The cathierarchy table gives a page_id and page_title and that page's categories in category_title. Some pages will also be categories, so connecting all links will result in a hierarchy of categories.
Schema for cathierarchy table/cathierarchy.csv:
Field: | Type: |
page_id | int(8) unsigned |
page_title | varbinary(255) |
category_title | varbinary(255) |
page_type | enum('page','subcat','file') -- defaults to 'page' |
page_is_redirect | tinyint(1) unsigned |
Setup the datasource on AWS
The data set of interest is here : http://aws.amazon.com/datasets/2345 Documentation here : http://wiki.freebase.com/wiki/WEX/Documentation
To set this on EC2, log on to AWS and go to the EC2 page. Change your region to US East/N. Virgina. That is the only region where the the data set volume is available. Click on Volumes > Create Volume > Set size to 80 GB and search for the snapshot id "snap-1781757e". Accept the other defaults Note the zone where this is created.

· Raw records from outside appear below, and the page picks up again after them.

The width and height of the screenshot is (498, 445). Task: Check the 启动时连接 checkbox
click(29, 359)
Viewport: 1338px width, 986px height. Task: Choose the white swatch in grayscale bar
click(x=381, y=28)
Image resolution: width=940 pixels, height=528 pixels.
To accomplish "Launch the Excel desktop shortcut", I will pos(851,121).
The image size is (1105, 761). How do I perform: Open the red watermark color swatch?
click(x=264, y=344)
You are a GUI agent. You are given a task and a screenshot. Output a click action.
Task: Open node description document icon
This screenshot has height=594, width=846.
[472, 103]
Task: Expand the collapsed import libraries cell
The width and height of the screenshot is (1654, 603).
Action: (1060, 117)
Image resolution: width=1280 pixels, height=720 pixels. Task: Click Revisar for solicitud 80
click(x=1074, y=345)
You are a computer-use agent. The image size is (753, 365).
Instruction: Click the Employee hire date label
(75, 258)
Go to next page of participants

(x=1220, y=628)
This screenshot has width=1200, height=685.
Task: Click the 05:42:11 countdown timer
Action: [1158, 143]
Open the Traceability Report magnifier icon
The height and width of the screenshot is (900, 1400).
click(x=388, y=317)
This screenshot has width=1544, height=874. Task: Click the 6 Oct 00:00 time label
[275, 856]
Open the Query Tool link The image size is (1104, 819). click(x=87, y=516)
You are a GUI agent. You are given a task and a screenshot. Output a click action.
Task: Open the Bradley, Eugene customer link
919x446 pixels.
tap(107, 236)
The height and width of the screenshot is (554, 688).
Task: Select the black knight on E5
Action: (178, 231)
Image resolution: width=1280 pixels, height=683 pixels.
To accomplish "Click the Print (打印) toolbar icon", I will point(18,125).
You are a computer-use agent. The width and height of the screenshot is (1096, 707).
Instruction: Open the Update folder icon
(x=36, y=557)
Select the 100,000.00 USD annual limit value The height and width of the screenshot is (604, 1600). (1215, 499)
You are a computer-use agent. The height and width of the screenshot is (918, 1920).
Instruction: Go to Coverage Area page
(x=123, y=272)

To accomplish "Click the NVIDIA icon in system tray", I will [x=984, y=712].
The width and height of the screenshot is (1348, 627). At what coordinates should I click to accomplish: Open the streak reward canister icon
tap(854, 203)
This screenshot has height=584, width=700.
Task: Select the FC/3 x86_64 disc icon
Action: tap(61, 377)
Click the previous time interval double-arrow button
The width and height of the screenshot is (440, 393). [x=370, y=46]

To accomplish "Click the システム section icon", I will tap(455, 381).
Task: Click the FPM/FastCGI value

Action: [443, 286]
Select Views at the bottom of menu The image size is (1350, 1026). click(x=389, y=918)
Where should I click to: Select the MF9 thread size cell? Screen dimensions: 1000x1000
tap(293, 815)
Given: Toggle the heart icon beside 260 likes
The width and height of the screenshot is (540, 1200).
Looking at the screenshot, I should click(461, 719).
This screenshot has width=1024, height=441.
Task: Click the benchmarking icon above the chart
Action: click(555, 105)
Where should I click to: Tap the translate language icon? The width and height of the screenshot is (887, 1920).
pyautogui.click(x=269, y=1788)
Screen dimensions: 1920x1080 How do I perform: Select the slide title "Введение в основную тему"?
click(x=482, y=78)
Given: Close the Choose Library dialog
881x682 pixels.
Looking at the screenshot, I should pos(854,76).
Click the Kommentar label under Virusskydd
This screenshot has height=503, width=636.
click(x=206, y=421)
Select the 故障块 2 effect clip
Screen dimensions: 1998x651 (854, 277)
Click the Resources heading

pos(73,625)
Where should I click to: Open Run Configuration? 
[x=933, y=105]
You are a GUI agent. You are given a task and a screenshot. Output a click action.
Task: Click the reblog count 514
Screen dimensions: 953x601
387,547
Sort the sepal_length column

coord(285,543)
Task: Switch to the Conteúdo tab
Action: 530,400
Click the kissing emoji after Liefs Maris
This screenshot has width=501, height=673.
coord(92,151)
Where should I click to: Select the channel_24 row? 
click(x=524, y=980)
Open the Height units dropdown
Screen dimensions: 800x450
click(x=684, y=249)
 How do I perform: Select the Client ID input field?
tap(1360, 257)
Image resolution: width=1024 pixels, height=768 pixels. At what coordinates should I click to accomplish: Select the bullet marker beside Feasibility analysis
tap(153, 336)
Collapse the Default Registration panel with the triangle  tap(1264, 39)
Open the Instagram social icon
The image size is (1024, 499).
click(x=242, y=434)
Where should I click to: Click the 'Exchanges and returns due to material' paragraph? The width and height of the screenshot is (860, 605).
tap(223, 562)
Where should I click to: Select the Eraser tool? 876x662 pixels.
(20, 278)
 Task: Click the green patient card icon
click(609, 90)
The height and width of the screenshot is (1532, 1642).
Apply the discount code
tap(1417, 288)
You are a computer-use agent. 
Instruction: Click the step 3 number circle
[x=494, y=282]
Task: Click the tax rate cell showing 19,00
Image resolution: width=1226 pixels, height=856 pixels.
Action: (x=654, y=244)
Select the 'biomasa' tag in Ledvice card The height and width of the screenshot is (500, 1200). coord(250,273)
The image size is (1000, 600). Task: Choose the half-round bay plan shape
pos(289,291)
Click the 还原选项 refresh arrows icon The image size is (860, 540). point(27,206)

Now create a new Instance. Since this is just for the data, t1.micro is sufficient. I used the following AMI image XLT-4.3.4-Java7u21-Ubuntu-13.04-64bit-IPv6 (ami-01061568) since it had Java and Python already on it. When launching make sure this is the same region and zone where the EBS volume was created. Also the default user to SSH intothis one is 'ubuntu' and not 'root'
Once the EC2 instance launcher, go back to the Volume tab and attach the Wikipedia volume to this instance. Subsequently you can SSH to the instance and mount the volume to the instance.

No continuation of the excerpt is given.